QUOTED TEXT:
The irradiation area RI may be provided inside the reflective cover 370. The irradiation area RI may be surrounded by the reflective cover 370. The reflective cover 370 may cover the irradiation area RI from the sides of the irradiation area RI in the horizontal direction.

The air sterilization module 30 may further include a light blocking member 380 provided to prevent or block ultraviolet rays from being incident on the outside of the irradiation area RI, the ultraviolet rays being irradiated by the ultraviolet light source 340. The light blocking member 380 may be provided in the second passage P2. The light blocking member 380 may prevent or block the ultraviolet rays from being emitted to the outside of the irradiation area RI.

The light blocking member 380 may include a first light blocking member 380a, a second light blocking member 380b, and a third light blocking member 380c. The first light blocking member 380a may be provided on one side of the irradiation area RI facing the second inlet 311. The second light blocking member 380b and the third light blocking member 380c may be arranged on the other side of the irradiation area RI facing the second outlet 312. A plurality of light blocking members 380 may be provided on the other side of the irradiation area RI facing the second outlet 312, thereby preventing/blocking the ultraviolet rays from being emitted to the outside of the air sterilization module 30 through the second outlet 312.

The air purification apparatus may include a display module 9. The display module 9 may include an input button and a display. The display module 9 may be arranged on the top of the air sterilization module 30.

FIG. 5 is an exploded perspective view of the air purification apparatus according to various embodiments, and FIG. 6 is an enlarged cross-sectional view of a connection area between the air sterilization module 30 and the air purification mode 20 of the air purification apparatus, according to various embodiments.

DATA EXCERPT:
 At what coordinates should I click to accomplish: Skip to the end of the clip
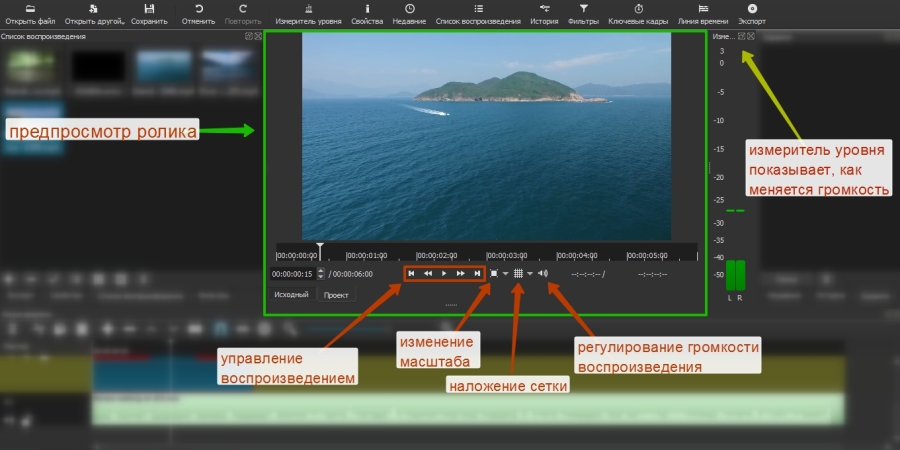(x=477, y=273)
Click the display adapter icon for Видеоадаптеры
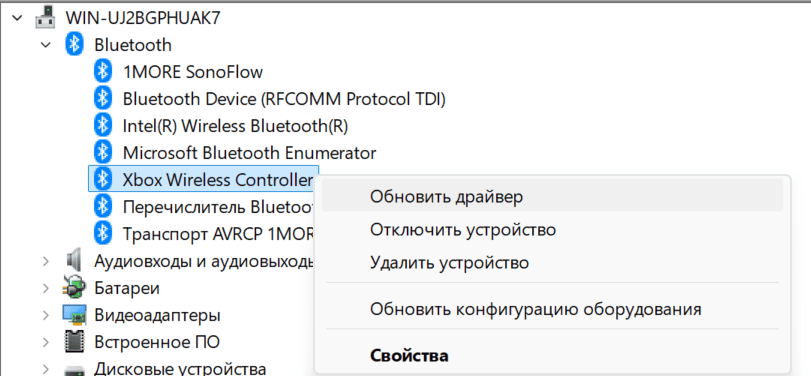The width and height of the screenshot is (811, 376). pyautogui.click(x=74, y=314)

WORK REQUIRED:
In the air purification apparatus description, which light blocking members are arranged on the side of the irradiation area RI facing the second outlet 312?

EXERCISE RESULT:
The second light blocking member 380b and the third light blocking member 380c.